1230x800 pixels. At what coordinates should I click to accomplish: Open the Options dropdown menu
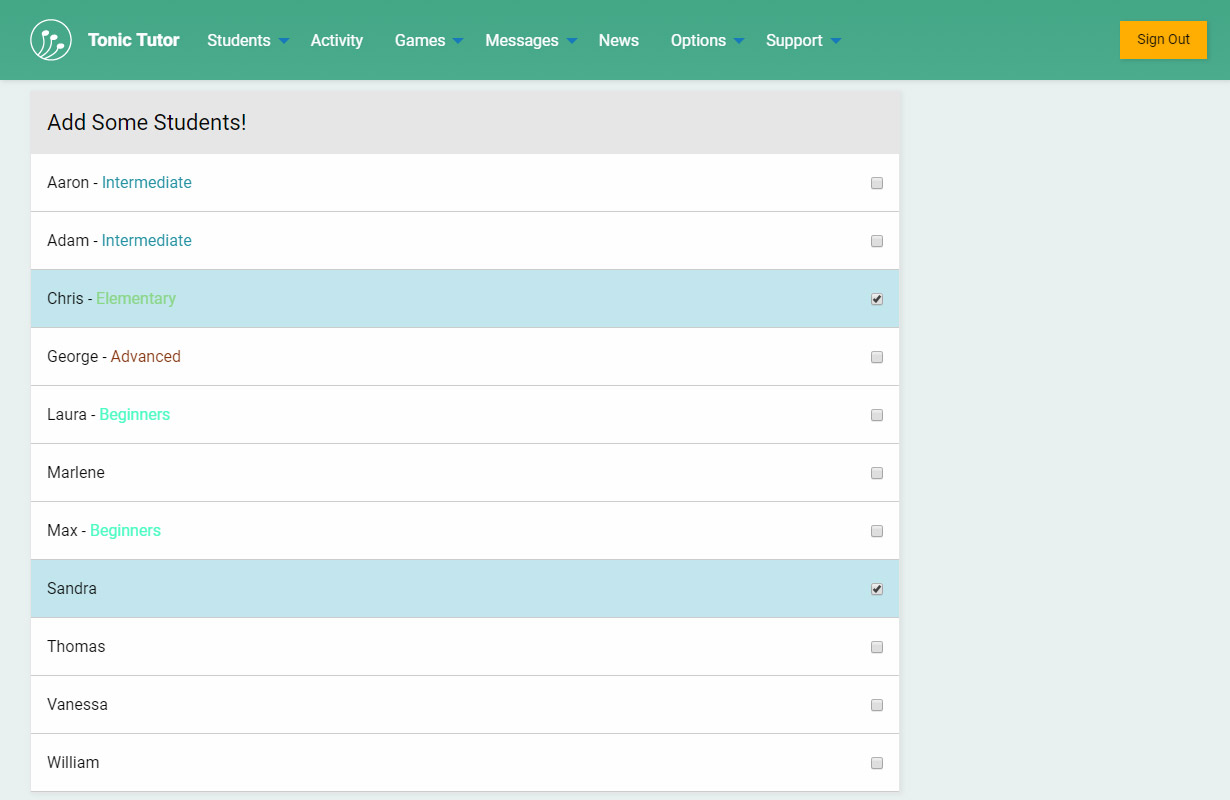707,40
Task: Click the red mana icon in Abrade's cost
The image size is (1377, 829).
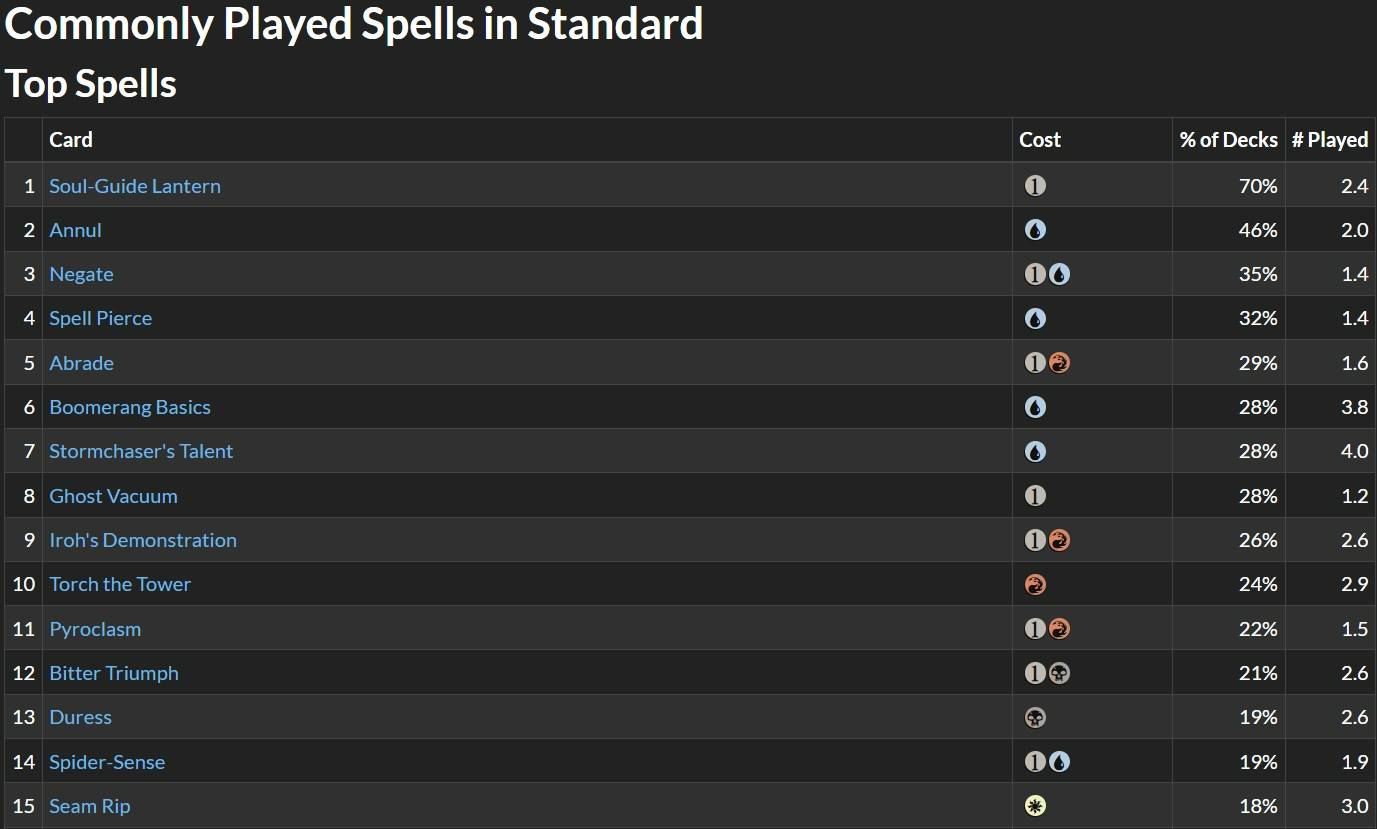Action: click(x=1059, y=362)
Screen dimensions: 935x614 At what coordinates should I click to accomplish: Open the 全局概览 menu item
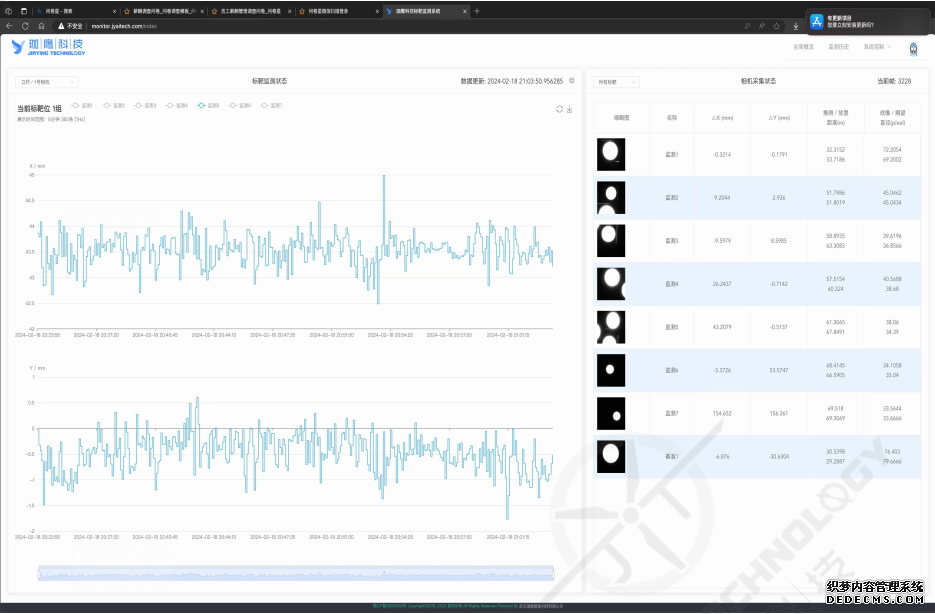tap(803, 47)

**TASK BRIEF**: Your copy should match every record exactly and contain no pictures.

**EXERCISE OUTPUT**:
1230x800 pixels. At what coordinates should I click to accomplish: Open the Options dropdown menu
707,40
Task: Click the red mana icon in Abrade's cost
The image size is (1377, 829).
Action: click(x=1059, y=362)
Screen dimensions: 935x614 At what coordinates should I click to accomplish: Open the 全局概览 menu item
tap(803, 47)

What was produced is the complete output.